To assess the risk exposure of materials essential for high-tech, aerospace and defence applications, we developed a framework based on key criteria, including supply risk, the availability of alternative supply routes and strategic importance. This allows materials to be ranked according to their overall exposure across multiple dimensions of risk. When evaluating supply risk, the first risk dimension, the level of supply concentration in both mining and refining, is a critical measure. Relying on a few dominant suppliers means that any disruption can quickly push markets into shortfall. For gallium, graphite, manganese and rare earths, the top refiner, China, accounts for over 90% of global supply. The availability of alternative supply routes is the second key risk dimension. For some materials, there are limited options for substitute materials, such as chromium for corrosion-resistant stainless steel, titanium for alloys requiring a high strength-to-weight ratio and germanium for high-performance fibre optics, heightening the risks from supply disruptions. Additionally, many materials are produced as co-products or by-products alongside other minerals, making their supply less responsive to demand or price signals. For example, gallium is mainly recovered as a by-product of zinc and aluminium production, tellurium from copper and lead processing, and germanium from zinc and coal. The strategic importance of each material depends on the sectors in which it is used. When materials have applications in strategic sectors such as semiconductors or defence, their security of supply becomes a crucial factor for economic and national security.

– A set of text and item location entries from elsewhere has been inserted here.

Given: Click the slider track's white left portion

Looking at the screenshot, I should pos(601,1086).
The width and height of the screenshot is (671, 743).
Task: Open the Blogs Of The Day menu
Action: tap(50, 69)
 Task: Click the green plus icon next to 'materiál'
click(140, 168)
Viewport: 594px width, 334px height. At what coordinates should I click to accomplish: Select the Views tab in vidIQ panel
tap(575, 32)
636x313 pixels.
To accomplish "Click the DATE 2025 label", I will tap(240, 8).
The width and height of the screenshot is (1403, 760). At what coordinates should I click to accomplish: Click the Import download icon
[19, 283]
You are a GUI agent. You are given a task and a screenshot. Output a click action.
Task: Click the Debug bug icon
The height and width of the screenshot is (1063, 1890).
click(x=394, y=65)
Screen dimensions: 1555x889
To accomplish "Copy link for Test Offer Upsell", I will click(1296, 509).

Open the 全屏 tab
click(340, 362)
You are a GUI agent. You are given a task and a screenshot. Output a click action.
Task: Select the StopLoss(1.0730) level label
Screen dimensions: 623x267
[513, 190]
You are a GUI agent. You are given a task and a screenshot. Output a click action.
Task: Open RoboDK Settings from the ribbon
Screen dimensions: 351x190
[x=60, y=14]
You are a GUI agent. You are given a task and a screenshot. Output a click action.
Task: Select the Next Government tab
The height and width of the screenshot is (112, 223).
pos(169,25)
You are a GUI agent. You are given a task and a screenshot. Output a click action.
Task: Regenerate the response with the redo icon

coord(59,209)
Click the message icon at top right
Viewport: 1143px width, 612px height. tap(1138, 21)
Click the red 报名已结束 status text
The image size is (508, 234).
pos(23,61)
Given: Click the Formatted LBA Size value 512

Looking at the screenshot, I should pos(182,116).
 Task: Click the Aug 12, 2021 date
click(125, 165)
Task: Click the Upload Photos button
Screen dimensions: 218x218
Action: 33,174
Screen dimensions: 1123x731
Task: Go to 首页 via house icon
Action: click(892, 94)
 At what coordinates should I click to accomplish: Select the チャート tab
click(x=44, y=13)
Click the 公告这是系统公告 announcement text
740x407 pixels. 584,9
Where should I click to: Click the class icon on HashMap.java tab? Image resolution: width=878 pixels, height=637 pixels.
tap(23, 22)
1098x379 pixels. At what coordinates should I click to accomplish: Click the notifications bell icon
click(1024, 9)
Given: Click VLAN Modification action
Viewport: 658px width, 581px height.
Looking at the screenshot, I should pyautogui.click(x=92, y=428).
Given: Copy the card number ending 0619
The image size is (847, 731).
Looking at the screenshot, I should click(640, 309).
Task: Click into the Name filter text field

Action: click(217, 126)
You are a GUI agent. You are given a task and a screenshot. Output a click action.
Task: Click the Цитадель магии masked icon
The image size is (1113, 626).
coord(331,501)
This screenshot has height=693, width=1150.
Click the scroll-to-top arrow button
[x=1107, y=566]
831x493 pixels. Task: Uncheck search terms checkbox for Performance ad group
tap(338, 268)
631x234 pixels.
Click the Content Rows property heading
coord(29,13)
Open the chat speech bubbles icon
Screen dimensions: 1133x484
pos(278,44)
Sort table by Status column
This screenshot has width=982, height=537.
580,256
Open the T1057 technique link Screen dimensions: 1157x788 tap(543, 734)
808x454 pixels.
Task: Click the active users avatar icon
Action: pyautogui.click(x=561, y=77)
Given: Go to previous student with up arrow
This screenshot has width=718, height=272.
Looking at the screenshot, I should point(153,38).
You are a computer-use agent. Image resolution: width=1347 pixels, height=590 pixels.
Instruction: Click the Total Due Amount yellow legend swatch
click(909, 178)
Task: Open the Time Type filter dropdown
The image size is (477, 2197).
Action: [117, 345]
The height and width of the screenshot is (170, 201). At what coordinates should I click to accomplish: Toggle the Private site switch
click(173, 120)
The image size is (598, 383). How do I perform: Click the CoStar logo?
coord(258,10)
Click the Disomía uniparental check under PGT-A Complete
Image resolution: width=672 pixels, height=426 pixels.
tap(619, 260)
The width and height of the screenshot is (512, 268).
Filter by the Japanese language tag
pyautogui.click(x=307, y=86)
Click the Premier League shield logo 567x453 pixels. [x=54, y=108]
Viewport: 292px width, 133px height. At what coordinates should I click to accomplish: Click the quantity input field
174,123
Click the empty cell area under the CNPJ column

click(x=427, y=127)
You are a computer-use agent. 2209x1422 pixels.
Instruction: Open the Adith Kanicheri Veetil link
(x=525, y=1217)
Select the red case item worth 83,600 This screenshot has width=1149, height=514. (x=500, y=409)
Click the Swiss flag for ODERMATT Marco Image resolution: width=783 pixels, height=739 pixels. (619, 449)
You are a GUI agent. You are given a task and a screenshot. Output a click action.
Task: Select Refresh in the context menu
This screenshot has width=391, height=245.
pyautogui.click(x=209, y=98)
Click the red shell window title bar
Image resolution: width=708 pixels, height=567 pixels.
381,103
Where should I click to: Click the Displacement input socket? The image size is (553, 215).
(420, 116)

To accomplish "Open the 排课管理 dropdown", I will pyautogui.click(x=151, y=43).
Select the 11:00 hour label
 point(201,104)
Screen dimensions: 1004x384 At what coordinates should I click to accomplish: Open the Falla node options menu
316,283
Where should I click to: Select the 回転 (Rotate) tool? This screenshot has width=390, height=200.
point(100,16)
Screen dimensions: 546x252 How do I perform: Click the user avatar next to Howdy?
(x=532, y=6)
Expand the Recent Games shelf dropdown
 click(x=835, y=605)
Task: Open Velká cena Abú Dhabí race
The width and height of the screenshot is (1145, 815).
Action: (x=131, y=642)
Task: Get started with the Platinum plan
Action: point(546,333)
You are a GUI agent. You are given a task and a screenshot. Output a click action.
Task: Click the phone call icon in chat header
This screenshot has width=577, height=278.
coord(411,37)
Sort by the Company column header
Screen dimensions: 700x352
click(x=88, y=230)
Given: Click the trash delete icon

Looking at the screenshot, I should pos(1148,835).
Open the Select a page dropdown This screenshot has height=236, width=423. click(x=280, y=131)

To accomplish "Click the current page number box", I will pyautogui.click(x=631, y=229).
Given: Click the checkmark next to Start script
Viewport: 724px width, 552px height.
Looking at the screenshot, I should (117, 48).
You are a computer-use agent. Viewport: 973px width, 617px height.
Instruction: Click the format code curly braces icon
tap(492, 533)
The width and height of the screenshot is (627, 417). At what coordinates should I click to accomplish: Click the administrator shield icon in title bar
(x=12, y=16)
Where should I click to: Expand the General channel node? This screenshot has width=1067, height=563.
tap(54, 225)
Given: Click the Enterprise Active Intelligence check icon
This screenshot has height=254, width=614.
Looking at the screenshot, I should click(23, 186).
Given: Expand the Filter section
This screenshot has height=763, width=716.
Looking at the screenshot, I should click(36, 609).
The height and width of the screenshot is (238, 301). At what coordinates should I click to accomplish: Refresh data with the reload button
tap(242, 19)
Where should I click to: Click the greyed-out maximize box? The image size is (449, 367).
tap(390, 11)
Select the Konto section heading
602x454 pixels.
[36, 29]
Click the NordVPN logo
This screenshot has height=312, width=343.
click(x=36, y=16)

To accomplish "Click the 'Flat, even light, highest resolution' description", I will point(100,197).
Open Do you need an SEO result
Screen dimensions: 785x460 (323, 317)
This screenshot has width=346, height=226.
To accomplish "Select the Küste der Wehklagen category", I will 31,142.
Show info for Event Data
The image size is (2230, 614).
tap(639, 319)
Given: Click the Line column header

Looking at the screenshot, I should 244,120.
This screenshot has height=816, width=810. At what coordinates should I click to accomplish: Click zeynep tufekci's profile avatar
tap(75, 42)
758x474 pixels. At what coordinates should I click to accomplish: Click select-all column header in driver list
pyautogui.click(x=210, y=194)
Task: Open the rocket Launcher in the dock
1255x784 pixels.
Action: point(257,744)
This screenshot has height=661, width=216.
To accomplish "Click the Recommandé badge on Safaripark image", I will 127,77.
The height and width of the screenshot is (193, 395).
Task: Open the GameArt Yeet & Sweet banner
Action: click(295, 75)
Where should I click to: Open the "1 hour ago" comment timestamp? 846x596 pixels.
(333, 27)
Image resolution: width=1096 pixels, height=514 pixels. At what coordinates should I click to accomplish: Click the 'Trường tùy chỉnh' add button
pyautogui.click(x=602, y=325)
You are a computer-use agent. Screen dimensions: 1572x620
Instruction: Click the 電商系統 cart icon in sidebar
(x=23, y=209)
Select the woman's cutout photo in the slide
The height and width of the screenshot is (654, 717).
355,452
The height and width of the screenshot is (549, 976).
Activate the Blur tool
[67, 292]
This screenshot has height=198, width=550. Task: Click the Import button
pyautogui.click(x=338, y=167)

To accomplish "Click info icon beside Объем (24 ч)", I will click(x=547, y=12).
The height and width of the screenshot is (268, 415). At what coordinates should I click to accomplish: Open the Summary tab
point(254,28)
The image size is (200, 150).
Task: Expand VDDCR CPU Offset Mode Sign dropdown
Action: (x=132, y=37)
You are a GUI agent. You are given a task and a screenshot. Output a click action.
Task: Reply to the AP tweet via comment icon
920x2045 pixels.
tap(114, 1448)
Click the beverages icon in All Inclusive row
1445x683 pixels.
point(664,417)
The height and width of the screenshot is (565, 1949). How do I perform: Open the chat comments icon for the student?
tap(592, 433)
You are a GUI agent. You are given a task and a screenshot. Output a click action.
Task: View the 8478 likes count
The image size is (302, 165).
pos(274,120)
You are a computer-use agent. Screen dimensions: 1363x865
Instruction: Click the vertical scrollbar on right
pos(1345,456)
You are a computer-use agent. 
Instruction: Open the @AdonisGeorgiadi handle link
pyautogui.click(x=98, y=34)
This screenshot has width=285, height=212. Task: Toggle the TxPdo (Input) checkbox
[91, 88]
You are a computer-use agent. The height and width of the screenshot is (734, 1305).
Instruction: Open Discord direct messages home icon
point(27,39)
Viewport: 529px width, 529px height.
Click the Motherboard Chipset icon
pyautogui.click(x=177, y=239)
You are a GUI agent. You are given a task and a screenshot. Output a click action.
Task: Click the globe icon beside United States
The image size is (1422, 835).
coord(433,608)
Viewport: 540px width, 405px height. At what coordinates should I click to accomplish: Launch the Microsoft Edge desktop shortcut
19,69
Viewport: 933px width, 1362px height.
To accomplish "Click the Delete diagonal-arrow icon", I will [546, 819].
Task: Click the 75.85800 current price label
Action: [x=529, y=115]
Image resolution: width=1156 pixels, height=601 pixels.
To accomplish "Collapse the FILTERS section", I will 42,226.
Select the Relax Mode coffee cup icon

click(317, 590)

Gallium, magnet rare earths, yttrium, graphite, tungsten, germanium, tellurium and cobalt show some of the highest risk exposure scores. Most of these materials are characterised by high supply concentration, limited availability of substitutes and strategic applications, and many are already subject to some form of export restriction. Several of them, such as gallium, magnet rare earths, graphite, cobalt and germanium, play essential roles across a wide range of strategic applications.